А вот я никогда не умру. Ни-ког-да. В этом слове есть что-то посильнее смерти. Любая человеческая клетка имеет свой срок годности, так называемый предел Хейфлика – клетка способна делиться ограниченное количество раз, причем, каждая новая клетка будет заведомо хуже оригинала, на генном уровне. Как ксерокс – качество первой копии еще приемлемое, а вот копия с копии уже… хм. Для моих клеток предела Хейфлика не существует. Они могут делиться бесконечное количество раз, а при необходимости – делиться и обновляться с невероятно высокой скоростью.

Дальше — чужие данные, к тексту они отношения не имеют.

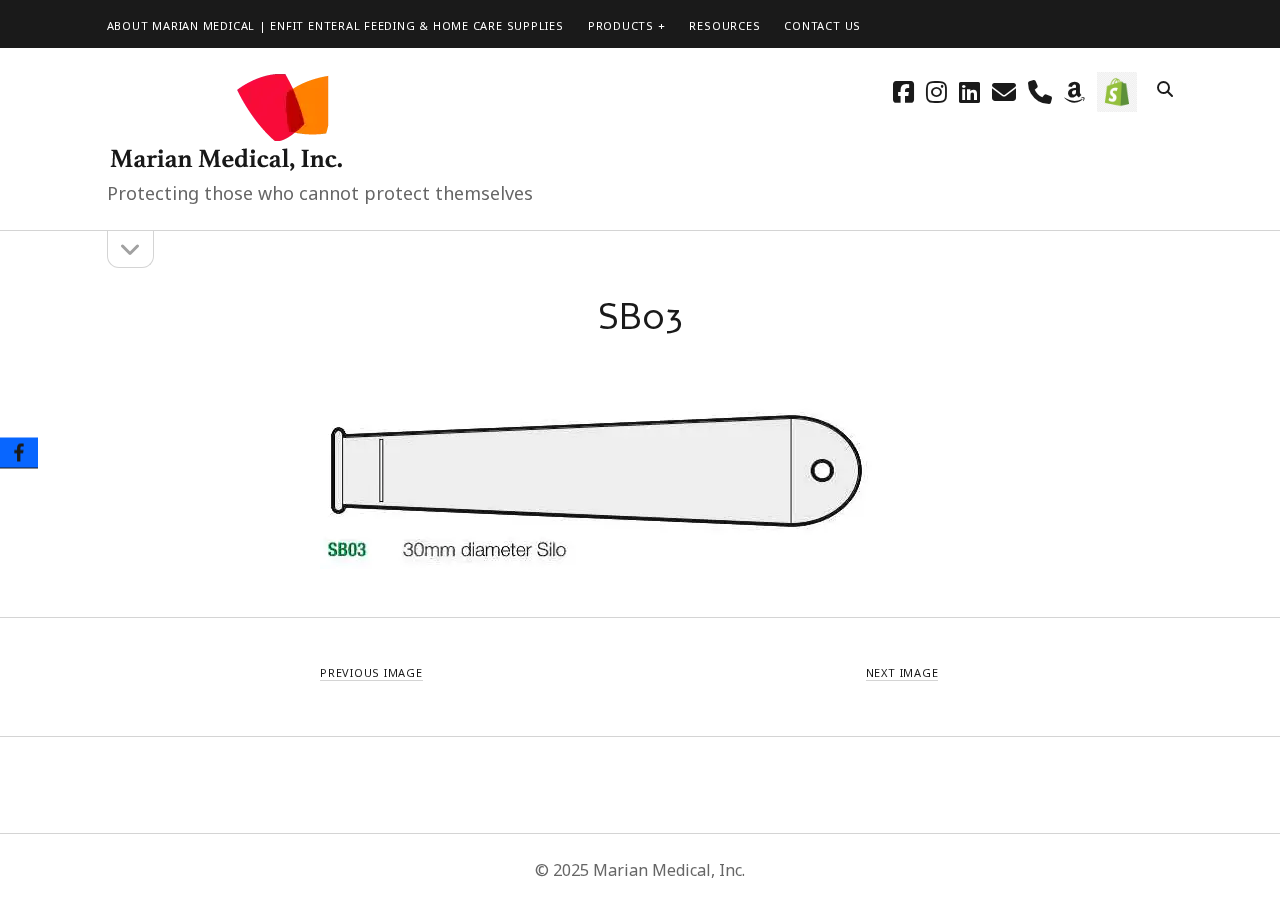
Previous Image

На самом деле, для природы в этом нет ничего удивительного – такой же способностью обладают все раковые клетки. Метафорически, можно сказать, что я одна сплошная ходячая саркома. Кровожадная и злая. Вампирша со страстью к высокой науке. И к Мэттью.
Виолончель в наушниках утихает, включается следующий трек.
Булькаю шваброй в ведре, отжимаю, снова тру. Тру, тру, тру, чувствуя слезу на щеке, и беззвучно подпеваю Пинк с Лили Аллен: «Тру-у-у лав, тру-у-у лав, ит маст би тру-у-у лав, трам-пам-пам-пам-пам-пам-пам-па-а-ам…»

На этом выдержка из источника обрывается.